Is what the Bible says about human sexuality sufficient? The Bible claims for itself what the church historically has affirmed it is: The written self-revelation of the Triune God. It provides for His people "everything pertaining to life and godliness" (II Peter 1:3). It is pretty reasonable to assume that this includes instruction concerning how we, decidedly sexual beings, should manifest and practice our sexuality. This assumption is correct, of course. From Genesis through Revelation, Scripture makes plain God's design for marriage as the one means of morally valid sexual self-expression and love. This revelation provides sufficient guidance for all people in every culture at all times. Including ours. Evangelicals herald this as good news.
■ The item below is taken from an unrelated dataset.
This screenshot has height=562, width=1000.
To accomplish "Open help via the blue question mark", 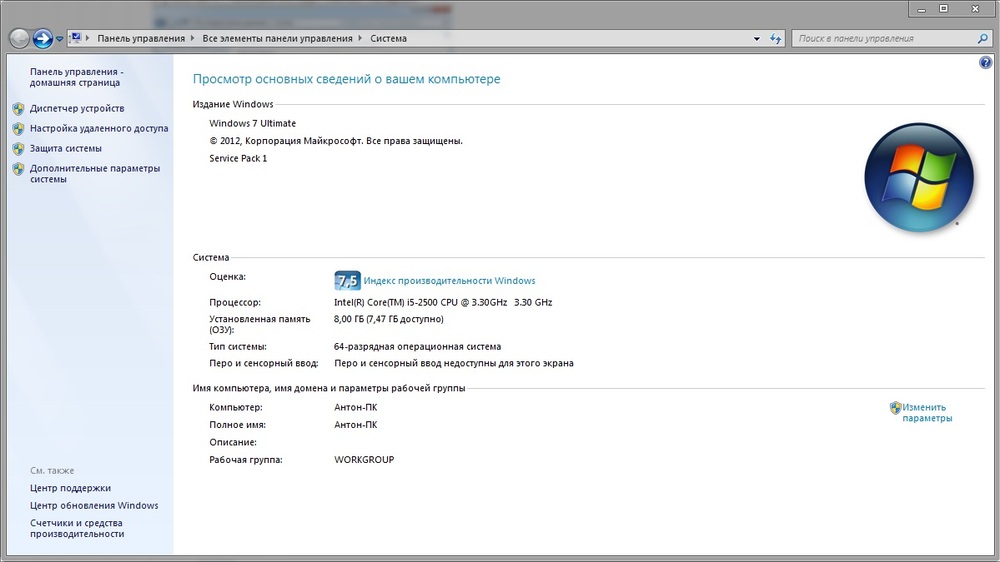I will (x=986, y=63).
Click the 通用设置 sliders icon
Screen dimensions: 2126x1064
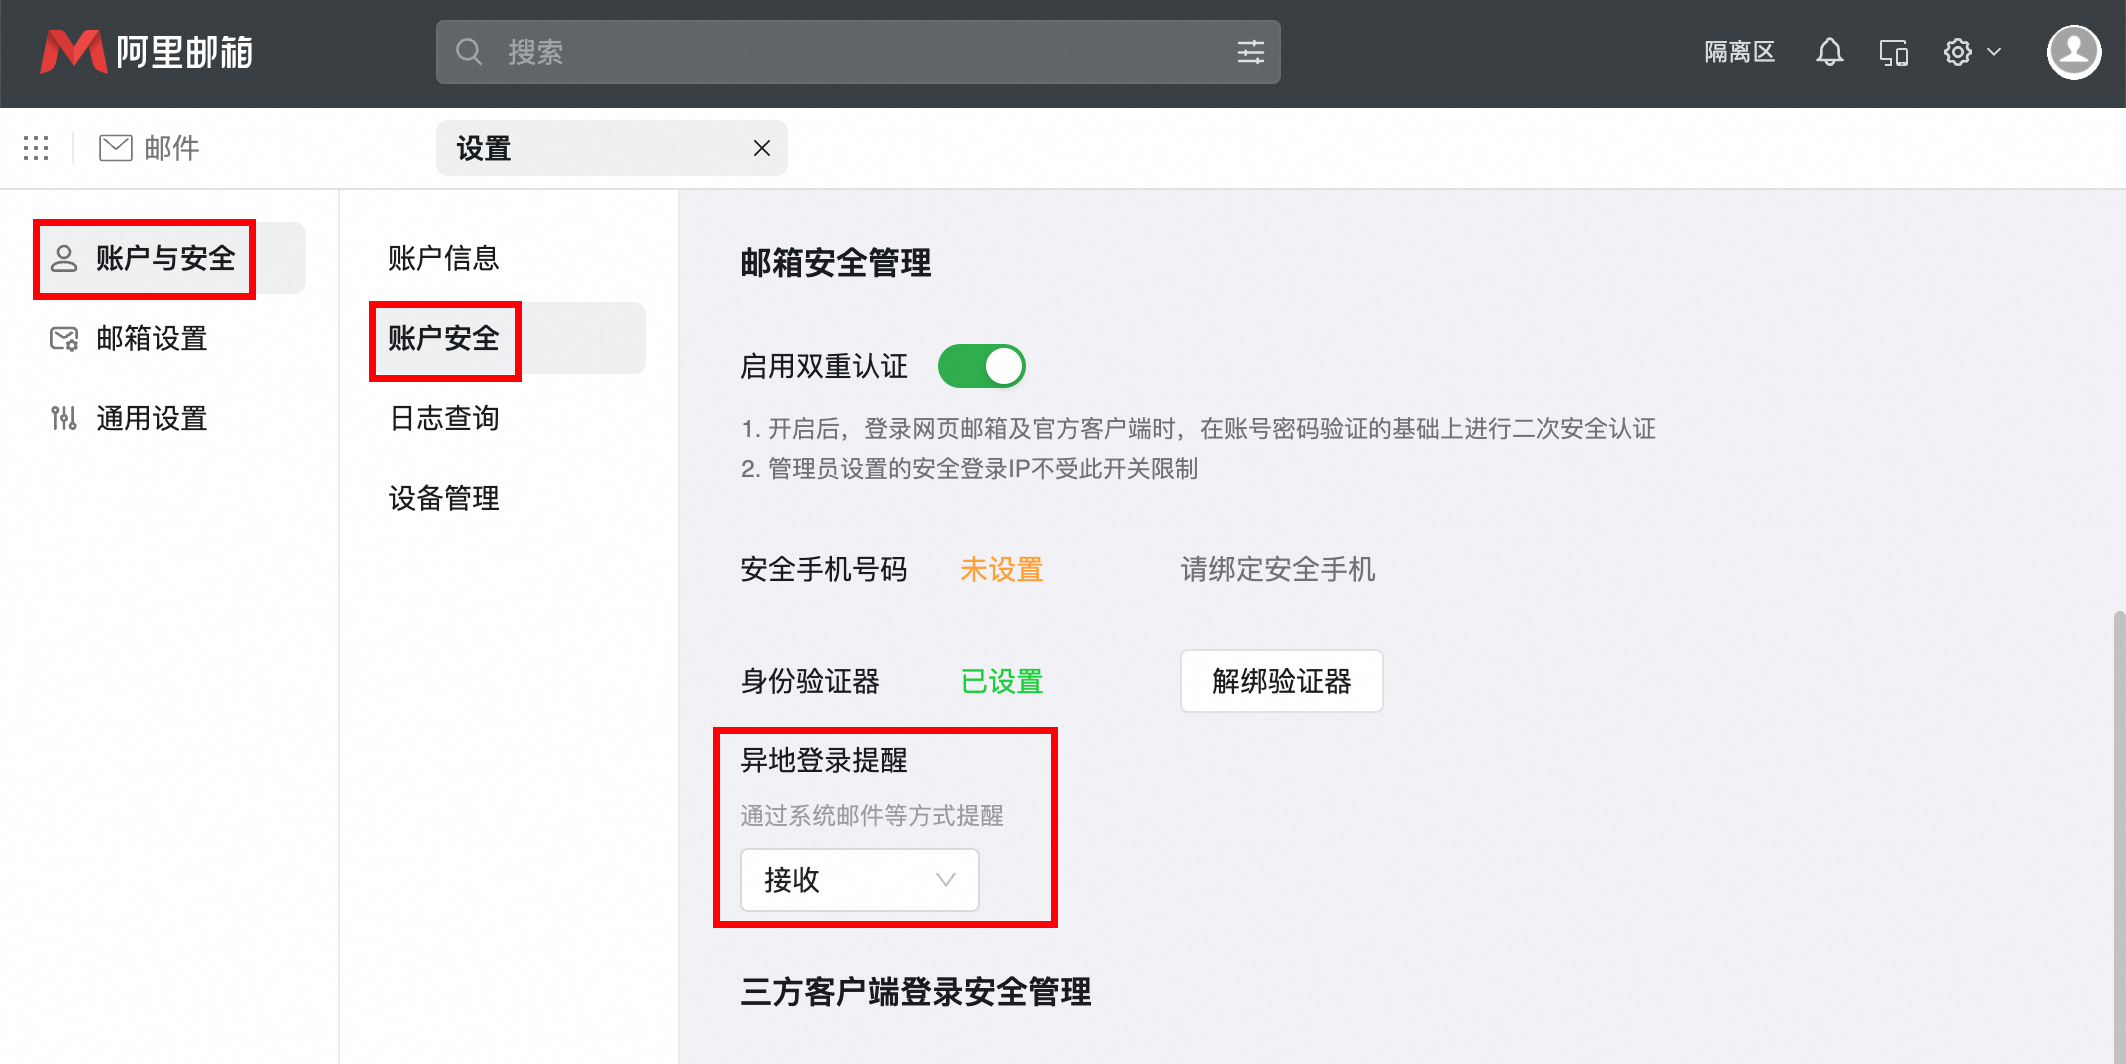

Pastor Mitchell responds defensively about assertions by me and others that one cannot truly be an Evangelical and jettison the Bible's teaching about human sexuality. He asks, "Who has the copyright on the word evangelical? I didn't know there was a papacy on this."

He's right – there isn't. Historically, Evangelicals have asserted with Luther, Calvin, Zwingli, Knox, Wycliffe, Tyndale and a host of witnesses that we don't need a pope because, instead, we have the authoritative, enscripturated Word of God, which is sufficiently clear (and has been since the completion of the canon) for all believers to understand it's essential teachings. One of them is that human sexuality is grounded in two genders and that sexual intimacy is only sanctioned by the Creator within the context of one-man, one-woman marriage. If this is not plain, then the Old and New Testaments should just be apprised as intriguing antiquarian texts whose meaning is so obscure or so malleable that its objective, final authority is meaningless.

Evangelical Protestantism affirms quite the opposite, that the Bible is authoritative, clear and sufficient. This is foundational to the Gospel, the Evangel, to being Evangelicals. Destroy the foundation and one's claim to be Evangelical is lost.

I echo the words of my friend Owen Strachan: "I bear no animus against Mitchell. I don't know him and have never heard of him. I'm deeply sorry to see him reject biblical truth, and I pray he turns back from his sin. I pray he repents in sackcloth and ashes, in fact." Amen.

A hymn first published in 1787, "How Firm a Foundation," captures the heart of Evangelical devotion to "the Word of God and the testimony of Jesus Christ" (Revelation 1:2). It's first stanza is a bracing close:

How firm a foundation, you saints of the Lord,
 Is laid for your faith in His excellent Word!
 What more can He say than to you He has said,
 To you, who for refuge to Jesus have fled?

Rob Schwarzwalder, Senior Vice-President of the Family Research Council, was a presidential appointee in the George W. Bush administration chief-of-staff for two Members of Congress. He is a longtime member of the Evangelical Theological Society."